Engineers have been working on shrinking drone technology.
They have built flying prototypes that are the size of a bumblebee and loaded it with even tinier sensors and cameras.
Thus far, they have managed to miniaturise almost every part of a drone, except for the brains of the operation, the computer chip.
Computer chips for quad-copters and other similarly sized drones have an enormous amount of tasks to complete.
They have to process a huge amount of streaming data from cameras and sensors, then interpret that data on the fly to autonomously direct a drone’s pitch, speed, and trajectory.
To do so, these computers use between 10 and 30 watts of power, supplied by batteries that would weigh down a much smaller, bee-sized drone.
MIT engineers have taken a first step in designing a computer chip that uses a fraction of the power of larger drone computers and is tailored for a drone as small as a bottle-cap.
The key aim of their work is to find a new approach for designing chip hardware and the algorithms that run on the chip.

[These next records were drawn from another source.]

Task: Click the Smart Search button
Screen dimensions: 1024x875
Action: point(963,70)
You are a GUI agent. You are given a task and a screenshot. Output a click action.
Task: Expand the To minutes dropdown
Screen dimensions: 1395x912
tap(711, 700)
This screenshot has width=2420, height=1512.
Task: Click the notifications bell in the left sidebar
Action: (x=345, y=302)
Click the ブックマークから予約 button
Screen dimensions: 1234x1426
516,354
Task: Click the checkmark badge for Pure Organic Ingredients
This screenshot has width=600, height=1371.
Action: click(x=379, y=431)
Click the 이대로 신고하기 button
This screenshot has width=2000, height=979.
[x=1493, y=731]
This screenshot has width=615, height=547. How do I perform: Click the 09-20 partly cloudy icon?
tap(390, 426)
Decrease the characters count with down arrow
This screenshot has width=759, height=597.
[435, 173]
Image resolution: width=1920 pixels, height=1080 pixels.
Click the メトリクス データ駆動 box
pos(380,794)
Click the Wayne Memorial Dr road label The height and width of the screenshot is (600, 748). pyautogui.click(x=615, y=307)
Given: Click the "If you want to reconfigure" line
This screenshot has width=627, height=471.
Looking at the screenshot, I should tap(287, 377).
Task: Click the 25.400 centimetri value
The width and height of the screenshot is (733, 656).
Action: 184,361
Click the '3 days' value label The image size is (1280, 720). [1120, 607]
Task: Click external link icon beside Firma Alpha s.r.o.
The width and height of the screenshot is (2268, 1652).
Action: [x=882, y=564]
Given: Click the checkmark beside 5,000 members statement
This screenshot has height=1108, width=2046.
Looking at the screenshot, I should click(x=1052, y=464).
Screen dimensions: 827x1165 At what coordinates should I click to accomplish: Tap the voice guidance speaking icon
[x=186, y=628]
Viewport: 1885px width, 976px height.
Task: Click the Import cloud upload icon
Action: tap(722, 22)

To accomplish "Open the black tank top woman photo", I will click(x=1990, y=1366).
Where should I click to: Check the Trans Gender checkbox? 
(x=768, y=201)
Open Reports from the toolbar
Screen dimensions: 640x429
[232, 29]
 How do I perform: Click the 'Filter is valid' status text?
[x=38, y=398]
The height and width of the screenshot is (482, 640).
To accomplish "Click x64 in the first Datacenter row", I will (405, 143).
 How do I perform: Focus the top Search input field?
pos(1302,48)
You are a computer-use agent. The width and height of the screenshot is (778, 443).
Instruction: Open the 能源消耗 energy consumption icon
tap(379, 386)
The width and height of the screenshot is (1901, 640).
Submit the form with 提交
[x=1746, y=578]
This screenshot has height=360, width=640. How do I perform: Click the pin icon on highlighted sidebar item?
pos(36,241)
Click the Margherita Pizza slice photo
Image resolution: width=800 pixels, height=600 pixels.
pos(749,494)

Vivienne Sze, MIT associate professor says, “Traditionally, an algorithm is designed, and you throw it over to a hardware person to figure out how to map the algorithm to hardware.
“But we found by designing the hardware and algorithms together, we can achieve more substantial power savings.”
The new chip processes streaming images at 20 frames per second and automatically carries out commands to adjust a drone’s orientation in space.
The streamlined chip performs all these computations while using just below 2 watts of power, making it more efficient than current drone-embedded chips.
Sertac Karaman, MIT associate professor says, “The team’s design is the first step toward engineering the smallest intelligent drone that can fly on its own.
“Imagine buying a bottle-cap-sized drone that can integrate with your phone, and you can take it out and fit it in your palm when you lift your hand up a little, it would sense that, and start to fly around and film you.”
“Then you open your hand again and it would land on your palm, and you could upload that video to your phone and share instantly.”
The current mini-drone prototypes are small enough to fit on a person’s fingertip and are extremely light, requiring only 1 watt of power to lift off from the ground.
Their accompanying cameras and sensors use up an additional half a watt to operate.
Karaman continues, “We think we can get this down to just a few hundred milliwatts.
“With this platform, we can do all kinds of optimisations, which allows for tremendous power savings.”
The possible applications for these mini-drones range well beyond just consumer products and they can potentially be used by emergency-response and military personnel as reconnaissance drones.